世界一のレジェンドから「練習の虫」の教えだ。阪神近本光司外野手(25)が26日、大阪市内のホテルで関学大硬式野球部OB会主催の「プロ野球選手を囲む会」に初参加。

「こういう会に呼んでいただけるのはうれしい」。目を輝かせ、25学年先輩のオリックス田口壮野手総合兼打撃コーチ(50)から金言を授かった。

田口氏はオリックスで日本一、メジャーでも2度世界一に貢献した。そんな大先輩が伝えたかったのは、プロで長く活躍する選手には共通点があることだ。「練習量がすごい。イチローはすごいなんてもんじゃなかった。練習は年間通してやっている。継続的に活躍できて初めてプロ」。猛練習なくして一流にはなれないと、端的に言い切った。

田口氏は91年オリックスにドラフト1位入団し、その年の4位がイチロー氏だった。9年間ともにプレーし、2軍選手から「世界のイチロー」になるまでの過程を間近で見てきた。田口氏自身もプロの壁に当たったが、猛練習ではい上がり一時代を築いた。イチロー氏の姿、プラス自己体験。これ以上の重みはない。

関西のライバル球団だが、田口氏は近本の活躍について「めちゃくちゃうれしいですよ」と笑顔。その上で「人と比べる必要はない。自分の色を出していけばいい。息の長い選手になってほしいですし、その素質は十分にある」と背中を押した。田口氏は42歳までプロで20年間第一線を張った。イチロー氏も45歳まで現役を張った。練習の虫だったからこそ2人は長くプレーでき、好成績を残せた。

この日は日本ハム宮西やロッテ荻野も参加し、「関学大OBのプロ野球選手」として、近本も肩を並べた。その宮西も荻野も不断の努力を重ね、プロで10年以上活躍中だ。近本は決意を新たにした。「まだ同じ舞台に立てたとは思っていない。みなさんのように10年以上活躍できるようにしたい」。手本となる先輩諸氏に学び、猛練習で進化を止めない。【只松憲】

田口壮のプロ生活 

◆球歴 1969年(昭44)兵庫・西宮市出身。西宮北-関学大を経て、91年ドラフト1位でオリックス入団。同4位がイチローだった。

◆内野で苦労 走攻守そろった大型遊撃手として期待されたが、デビュー1、2年目はスローイングに難があり苦しんだ。

◆外野で開花 94年途中の外野転向で一気に開花し、主力にのし上がった。強肩を生かしゴールデングラブ賞を5度受賞。イチロー、本西(谷)との外野陣は鉄壁の守備力を誇った。95年からのリーグ2連覇、96年の日本一にも貢献した。

◆メジャーで世界一 01年オフにFA宣言し、米大リーグのカージナルスに移籍。以降8年間でフィリーズ、カブスと3球団でプレー。
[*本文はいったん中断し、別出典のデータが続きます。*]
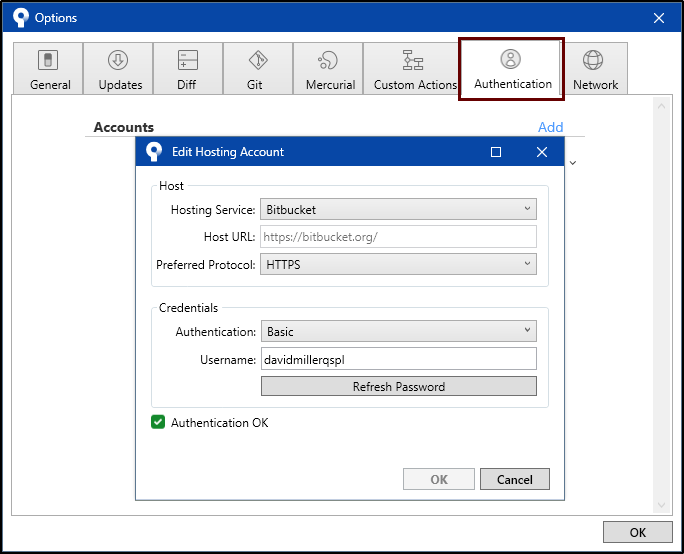This screenshot has height=554, width=684.
Task: Expand the Authentication type dropdown
Action: coord(398,331)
代打や守備固めなどさまざまな役割をこなし、ワールドシリーズに3度出場、世界一を2度経験した。

◆古巣復帰 10年にオリックスに復帰して2年間プレーし、42歳シーズンの11年オフに戦力外で退団。他球団からオファーがなく、12年9月に現役引退を表明した。日米通算1894試合出場、1601安打。

◆指導者で奮闘 2年間解説者生活を経て16年2軍監督でオリックス復帰。対話路線で若手底上げに力を注ぎ、今季は1軍野手総合兼打撃コーチに就任した。